Thomas Filor: Warum Bauland in der Stadt knapp wird

Immobilienpreise steigen auch außerhalb der Metropolen und Bauland wird knapp

 

Magdeburg, 11.03.2019. „Die Nachfrage nach Immobilien ist den vergangenen zehn Jahren enorm gestiegen. Dies hatte starken Einfluss auf die Preisentwicklung, Mittlerweile ist Bauland in der Stadt knapp und die Preise steigen auch außerhalb der typischen Metropolstädte“, erklärt Immobilienexperte Thomas Filor aus Magdeburg und bezieht sich dabei auf den "Wohnatlas 2019" der Postbank. Demnach wurden 2018 mehr als 90 Prozent aller deutschen Landkreise und kreisfreien Städte höhere Verkaufspreise erzielt. Auch durchschnittliche Quadratmeterpreise im bundesweiten Mitte legten um 7,2 Prozent zu. 

 

„Man kann davon ausgehen, dass, solange die Niedrigzinsphase anhält und Baukredite gleichbleibend günstig sind, vorerst nicht mit einer Trendwende zu rechnen ist“, so Thomas Filor. Nach wie vor bleibt München laut "Wohnatlas 2019" die teuerste Stadt. Hier lag der Durchschnittswert für Bestandsbauten bei 7509 Euro – 8,7 Prozent mehr als im Vorjahr. Frankfurt am Main liegt mit einem durchschnittlichen Preis von 5058 Euro auf dem zweiten Platz. „Nichtsdestotrotz verzeichnet Berlin den schnellsten Preisanstieg unter den sieben größten Metropolen, was die Anwohner auch zu spüren bekommen haben“, fügt Immobilienexperte Filor hinzu. In Berlin kletterten die Quadratmeterpreise um 11,4 Prozent – durchschnittlich 4166 Euro – damit liegt die Hauptstadt auf dem fünften Platz. 

 

Unter dem Strich gesehen fließt in Deutschland derzeit doppelt so viel Geld in Immobilien wie noch vor zehn Jahren. Die Hochrechnung der amtlichen Gutachter zeigt einen Wert von 260 bis 270 Milliarden Euro, rund zehn bis 15 Milliarden Euro mehr als 2017. „Es ist auch nicht unrealistisch, dass die Immobilienumsätze 2019 noch höher liegen werden.
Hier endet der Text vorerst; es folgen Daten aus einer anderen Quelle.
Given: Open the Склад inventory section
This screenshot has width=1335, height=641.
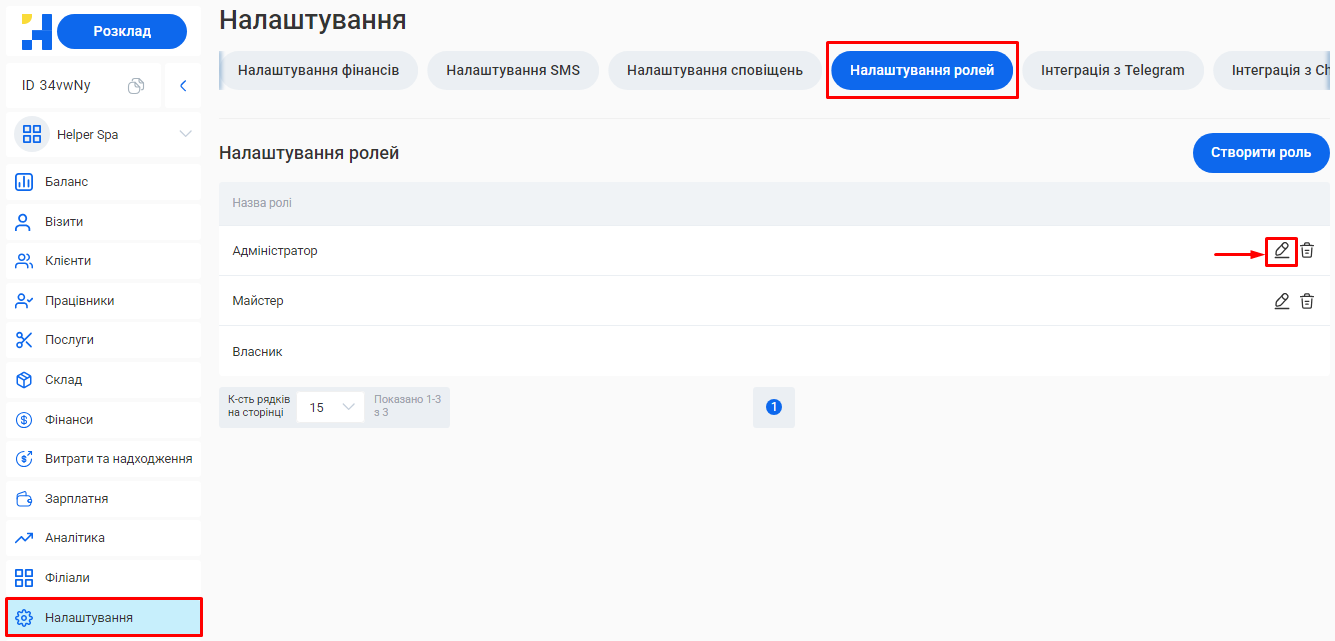Looking at the screenshot, I should (x=61, y=379).
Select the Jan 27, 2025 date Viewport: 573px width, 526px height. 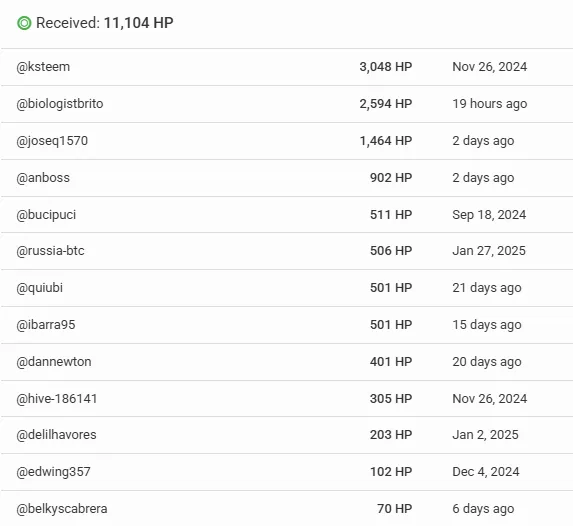pos(489,251)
Bei niedrigen Zinsen und einer hohen Zuwanderungsrate ist das durchaus möglich. Bauland in den Städten ist knapp, obwohl in den vergangenen Jahren mehr Baugrundstücke verkauft wurden“, so Thomas Filor weiter. „Derzeit werden rund 380 000 neue Wohnungen benötigt. Dies befeuert logischerweise auch die Preise im städtischen Umland. Gibt es dann noch eine gute Infrastruktur vom Speckgürtel in die Innenstadt, sind Immobilien meist kostspielig“, so Immobilienexperte Thomas Filor aus Magdeburg anschließend.